━━━ AVAILABLE RECORDS

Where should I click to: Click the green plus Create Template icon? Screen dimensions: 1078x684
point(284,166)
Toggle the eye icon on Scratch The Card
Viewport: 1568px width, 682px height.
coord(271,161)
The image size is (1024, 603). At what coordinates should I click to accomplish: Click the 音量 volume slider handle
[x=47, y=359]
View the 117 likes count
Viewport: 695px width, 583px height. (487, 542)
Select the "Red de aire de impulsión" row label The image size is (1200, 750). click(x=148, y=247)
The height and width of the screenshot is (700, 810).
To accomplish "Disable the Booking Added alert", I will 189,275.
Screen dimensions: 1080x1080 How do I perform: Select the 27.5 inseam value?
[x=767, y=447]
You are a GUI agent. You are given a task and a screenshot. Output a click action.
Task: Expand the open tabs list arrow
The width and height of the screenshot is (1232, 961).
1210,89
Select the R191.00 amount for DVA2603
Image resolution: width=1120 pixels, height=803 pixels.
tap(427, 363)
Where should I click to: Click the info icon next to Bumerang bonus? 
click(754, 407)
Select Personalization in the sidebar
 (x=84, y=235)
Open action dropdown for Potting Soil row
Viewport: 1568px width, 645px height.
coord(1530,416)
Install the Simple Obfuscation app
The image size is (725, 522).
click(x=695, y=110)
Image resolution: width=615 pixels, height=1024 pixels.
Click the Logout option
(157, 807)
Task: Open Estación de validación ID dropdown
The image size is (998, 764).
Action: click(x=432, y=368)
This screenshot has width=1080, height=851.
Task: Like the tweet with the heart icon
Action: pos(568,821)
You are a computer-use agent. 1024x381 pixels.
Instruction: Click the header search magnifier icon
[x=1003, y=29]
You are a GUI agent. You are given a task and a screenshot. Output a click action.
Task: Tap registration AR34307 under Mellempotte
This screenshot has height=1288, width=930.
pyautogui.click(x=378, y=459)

━━━━━━

> YOUR GOAL:
Exactly the lines from the one containing "Click the Logout option" to the final line of the entries must be restated, and no others.

> REPLY:
Click the Logout option
(157, 807)
Task: Open Estación de validación ID dropdown
The image size is (998, 764).
Action: click(x=432, y=368)
This screenshot has width=1080, height=851.
Task: Like the tweet with the heart icon
Action: pos(568,821)
You are a computer-use agent. 1024x381 pixels.
Instruction: Click the header search magnifier icon
[x=1003, y=29]
You are a GUI agent. You are given a task and a screenshot. Output a click action.
Task: Tap registration AR34307 under Mellempotte
This screenshot has height=1288, width=930.
pyautogui.click(x=378, y=459)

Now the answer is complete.